Generic Syslog Settings
Updated Sep 19, 2023Syslog ingestion and monitoring
Arctic Wolf® can ingest and monitor syslogs to provide insight into your network and enhance your network security.
Note: Arctic Wolf supports TLS version 1.2 for encrypted syslog data sent to the Arctic Wolf Sensor. If your log source requires older cipher suites, contact your Concierge Security® Team (CST) to discuss an exception.
Arctic Wolf provides a certificate to use when configuring encryption for syslog forwarding. For more informaton, contact your CST.
Supported log formats
Arctic Wolf supports raw log ingestion for syslog integrations. However, we do not currently provide security monitoring for all log types, such as non-RFC logs.
Sylog server settings
Most syslog servers require the same settings for Arctic Wolf to monitor them. Use these settings to enable Arctic Wolf monitoring on your syslog server:
| Parameter | Setting |
|---|---|
| IP address | Arctic Wolf sensor IP address |
| Protocol | TCP or UDP |
| Port | 514 |
| Facility | Default settings |
| Syslog format | Default settings |
| Encrypted syslog | Port 6514 |
Additional configuration
Some syslog servers require additional configuration steps. For steps to enable Arctic Wolf to monitor a specific syslog server, such as Palo Alto, Fortinet, ZScaler, or Infoblox, see Syslog Configurations.

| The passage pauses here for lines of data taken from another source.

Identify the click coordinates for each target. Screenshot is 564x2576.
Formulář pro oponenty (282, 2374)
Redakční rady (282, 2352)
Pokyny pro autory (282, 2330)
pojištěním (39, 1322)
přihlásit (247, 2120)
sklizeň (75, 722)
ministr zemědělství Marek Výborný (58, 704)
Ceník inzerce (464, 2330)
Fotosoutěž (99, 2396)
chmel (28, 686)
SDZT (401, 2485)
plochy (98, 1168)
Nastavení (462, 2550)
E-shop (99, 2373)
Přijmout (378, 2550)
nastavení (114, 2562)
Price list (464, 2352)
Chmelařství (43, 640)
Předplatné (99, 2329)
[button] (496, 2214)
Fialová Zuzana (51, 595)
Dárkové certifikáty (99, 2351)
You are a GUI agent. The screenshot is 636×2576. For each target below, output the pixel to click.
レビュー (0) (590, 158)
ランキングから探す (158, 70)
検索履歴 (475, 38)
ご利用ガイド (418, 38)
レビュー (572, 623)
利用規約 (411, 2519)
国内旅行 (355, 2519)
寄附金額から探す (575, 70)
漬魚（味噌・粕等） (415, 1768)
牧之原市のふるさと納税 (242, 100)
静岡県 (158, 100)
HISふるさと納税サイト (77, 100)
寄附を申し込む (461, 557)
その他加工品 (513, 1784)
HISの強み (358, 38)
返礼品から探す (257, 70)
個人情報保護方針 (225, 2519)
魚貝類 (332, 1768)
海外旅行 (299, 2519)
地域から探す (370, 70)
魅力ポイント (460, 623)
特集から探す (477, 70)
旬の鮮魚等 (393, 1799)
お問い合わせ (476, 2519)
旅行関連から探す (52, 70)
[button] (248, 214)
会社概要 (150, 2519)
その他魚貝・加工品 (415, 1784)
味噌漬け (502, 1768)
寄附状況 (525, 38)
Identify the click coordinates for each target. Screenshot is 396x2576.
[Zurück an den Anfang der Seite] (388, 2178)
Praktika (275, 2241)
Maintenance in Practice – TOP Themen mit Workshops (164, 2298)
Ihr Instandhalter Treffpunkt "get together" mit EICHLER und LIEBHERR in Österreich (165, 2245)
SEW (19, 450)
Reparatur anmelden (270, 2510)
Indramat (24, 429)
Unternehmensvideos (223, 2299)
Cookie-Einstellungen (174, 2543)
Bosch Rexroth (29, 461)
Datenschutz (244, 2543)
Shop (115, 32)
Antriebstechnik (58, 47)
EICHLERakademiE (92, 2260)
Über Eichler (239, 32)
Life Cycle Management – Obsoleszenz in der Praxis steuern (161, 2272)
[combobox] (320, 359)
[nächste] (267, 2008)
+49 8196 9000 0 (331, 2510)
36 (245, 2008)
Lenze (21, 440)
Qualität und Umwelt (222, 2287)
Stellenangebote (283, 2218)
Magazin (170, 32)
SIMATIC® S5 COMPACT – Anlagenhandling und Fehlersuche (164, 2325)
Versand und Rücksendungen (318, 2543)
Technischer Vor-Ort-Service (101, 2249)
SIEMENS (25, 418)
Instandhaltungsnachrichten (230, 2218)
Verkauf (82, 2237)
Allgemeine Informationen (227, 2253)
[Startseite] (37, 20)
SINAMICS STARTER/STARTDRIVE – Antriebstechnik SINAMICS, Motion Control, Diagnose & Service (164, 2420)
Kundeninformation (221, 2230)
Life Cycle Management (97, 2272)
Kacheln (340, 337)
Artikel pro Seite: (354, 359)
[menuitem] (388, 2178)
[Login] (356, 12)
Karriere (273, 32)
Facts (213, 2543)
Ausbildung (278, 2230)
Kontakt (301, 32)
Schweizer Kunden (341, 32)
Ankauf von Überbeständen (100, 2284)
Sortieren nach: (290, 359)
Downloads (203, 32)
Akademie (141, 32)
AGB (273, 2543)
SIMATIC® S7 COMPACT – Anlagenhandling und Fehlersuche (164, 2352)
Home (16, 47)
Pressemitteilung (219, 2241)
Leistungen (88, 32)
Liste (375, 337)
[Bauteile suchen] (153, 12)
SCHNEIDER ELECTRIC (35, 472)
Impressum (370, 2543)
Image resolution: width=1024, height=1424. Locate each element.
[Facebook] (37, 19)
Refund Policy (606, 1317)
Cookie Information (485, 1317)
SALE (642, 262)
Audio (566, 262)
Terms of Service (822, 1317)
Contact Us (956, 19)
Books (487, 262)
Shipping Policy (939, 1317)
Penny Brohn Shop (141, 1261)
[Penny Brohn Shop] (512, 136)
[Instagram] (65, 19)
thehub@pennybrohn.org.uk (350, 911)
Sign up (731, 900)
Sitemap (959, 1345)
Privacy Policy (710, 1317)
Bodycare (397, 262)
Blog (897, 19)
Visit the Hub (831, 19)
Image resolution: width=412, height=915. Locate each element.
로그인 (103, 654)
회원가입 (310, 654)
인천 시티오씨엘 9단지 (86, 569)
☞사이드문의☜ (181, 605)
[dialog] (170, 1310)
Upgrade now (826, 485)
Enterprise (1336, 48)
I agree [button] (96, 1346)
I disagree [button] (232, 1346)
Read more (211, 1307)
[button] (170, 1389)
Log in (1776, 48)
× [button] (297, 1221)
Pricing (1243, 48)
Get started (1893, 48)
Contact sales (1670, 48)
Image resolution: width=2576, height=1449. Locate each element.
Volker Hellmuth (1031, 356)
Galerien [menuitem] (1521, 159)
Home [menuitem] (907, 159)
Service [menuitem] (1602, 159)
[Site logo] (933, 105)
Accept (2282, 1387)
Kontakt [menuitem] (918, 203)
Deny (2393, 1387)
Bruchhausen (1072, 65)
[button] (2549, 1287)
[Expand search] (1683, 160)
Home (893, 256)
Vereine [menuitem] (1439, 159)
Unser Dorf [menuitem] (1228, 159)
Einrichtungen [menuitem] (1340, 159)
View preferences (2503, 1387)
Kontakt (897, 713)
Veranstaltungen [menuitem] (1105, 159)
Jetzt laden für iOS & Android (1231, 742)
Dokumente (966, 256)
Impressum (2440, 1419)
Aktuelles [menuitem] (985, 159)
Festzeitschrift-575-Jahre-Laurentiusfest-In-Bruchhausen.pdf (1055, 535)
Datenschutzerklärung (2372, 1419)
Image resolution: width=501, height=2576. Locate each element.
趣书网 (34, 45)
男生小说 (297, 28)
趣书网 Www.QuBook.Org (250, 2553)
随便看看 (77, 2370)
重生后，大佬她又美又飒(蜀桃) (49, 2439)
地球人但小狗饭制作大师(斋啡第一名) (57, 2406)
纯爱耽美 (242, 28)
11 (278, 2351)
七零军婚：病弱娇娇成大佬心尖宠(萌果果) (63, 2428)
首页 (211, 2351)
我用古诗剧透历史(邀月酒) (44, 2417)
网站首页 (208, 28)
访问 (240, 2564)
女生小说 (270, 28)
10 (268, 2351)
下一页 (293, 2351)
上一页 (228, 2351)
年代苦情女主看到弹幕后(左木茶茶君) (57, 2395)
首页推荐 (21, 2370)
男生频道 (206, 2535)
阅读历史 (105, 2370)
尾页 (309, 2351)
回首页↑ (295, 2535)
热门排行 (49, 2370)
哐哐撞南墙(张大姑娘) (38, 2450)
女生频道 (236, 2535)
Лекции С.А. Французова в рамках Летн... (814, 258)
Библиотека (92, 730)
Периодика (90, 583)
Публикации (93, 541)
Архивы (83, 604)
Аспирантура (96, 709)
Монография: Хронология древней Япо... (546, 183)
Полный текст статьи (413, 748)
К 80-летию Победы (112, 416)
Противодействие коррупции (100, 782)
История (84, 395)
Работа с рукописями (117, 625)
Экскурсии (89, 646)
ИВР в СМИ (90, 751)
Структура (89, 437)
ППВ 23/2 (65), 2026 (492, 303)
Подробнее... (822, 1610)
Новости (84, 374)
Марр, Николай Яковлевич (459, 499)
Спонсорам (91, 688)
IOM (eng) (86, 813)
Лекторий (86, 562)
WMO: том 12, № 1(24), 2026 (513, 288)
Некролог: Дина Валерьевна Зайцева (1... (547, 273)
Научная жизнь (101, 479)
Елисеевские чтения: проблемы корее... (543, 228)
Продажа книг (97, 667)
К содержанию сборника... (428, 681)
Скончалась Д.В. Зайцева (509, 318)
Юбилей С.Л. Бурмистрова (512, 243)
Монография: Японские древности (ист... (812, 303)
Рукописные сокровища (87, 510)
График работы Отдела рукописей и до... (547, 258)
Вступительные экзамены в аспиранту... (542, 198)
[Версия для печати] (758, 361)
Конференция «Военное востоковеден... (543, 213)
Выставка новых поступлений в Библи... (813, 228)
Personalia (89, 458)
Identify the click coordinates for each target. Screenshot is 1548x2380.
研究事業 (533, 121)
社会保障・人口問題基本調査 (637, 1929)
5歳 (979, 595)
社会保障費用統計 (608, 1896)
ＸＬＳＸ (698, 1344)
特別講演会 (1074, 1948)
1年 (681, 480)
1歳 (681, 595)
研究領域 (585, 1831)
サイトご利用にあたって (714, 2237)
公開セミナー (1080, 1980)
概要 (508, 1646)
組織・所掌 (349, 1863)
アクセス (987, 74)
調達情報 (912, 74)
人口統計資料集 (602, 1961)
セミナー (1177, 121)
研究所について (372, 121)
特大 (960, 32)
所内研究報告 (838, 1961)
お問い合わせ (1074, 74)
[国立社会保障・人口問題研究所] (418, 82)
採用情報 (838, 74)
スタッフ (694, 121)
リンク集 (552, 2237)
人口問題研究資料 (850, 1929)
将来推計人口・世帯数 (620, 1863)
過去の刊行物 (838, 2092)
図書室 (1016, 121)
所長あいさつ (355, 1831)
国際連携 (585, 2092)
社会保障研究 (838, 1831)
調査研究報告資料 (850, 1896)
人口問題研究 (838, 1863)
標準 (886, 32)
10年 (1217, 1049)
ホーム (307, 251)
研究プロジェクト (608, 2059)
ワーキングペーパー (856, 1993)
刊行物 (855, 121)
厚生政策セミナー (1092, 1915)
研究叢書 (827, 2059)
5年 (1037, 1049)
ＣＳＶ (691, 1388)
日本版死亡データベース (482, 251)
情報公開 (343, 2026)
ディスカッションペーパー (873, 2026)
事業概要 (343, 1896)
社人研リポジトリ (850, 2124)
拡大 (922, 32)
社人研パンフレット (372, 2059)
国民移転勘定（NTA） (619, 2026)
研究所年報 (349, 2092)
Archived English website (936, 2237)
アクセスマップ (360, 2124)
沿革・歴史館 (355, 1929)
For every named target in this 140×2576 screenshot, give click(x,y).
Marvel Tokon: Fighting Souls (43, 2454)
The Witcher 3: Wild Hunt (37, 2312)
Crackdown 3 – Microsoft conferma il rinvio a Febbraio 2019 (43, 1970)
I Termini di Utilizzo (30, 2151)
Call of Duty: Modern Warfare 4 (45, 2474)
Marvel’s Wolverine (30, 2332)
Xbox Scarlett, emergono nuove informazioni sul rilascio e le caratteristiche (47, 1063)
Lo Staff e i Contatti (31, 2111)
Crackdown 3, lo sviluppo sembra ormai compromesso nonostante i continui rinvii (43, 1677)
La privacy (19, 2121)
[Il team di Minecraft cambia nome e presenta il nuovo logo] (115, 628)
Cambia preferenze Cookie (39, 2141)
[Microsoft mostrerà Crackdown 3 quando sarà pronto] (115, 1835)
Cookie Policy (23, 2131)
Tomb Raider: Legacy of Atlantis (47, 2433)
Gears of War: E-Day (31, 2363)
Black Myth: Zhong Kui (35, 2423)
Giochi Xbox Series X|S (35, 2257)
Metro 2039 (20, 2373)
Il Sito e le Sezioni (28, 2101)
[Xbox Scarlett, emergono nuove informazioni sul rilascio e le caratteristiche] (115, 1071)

If you have any questions or run into any configuration issues, contact your CST for assistance.
Provide configuration details to Arctic Wolf
- Contact your Concierge Security® Team to inform them that you have configured syslog forwarding, and to validate that the logs are being ingested appropriately. Include the following information:
- Confirmation that you have completed the steps in this configuration guide.
- The IP address you used during the configuration.
- Any other questions or comments that you have.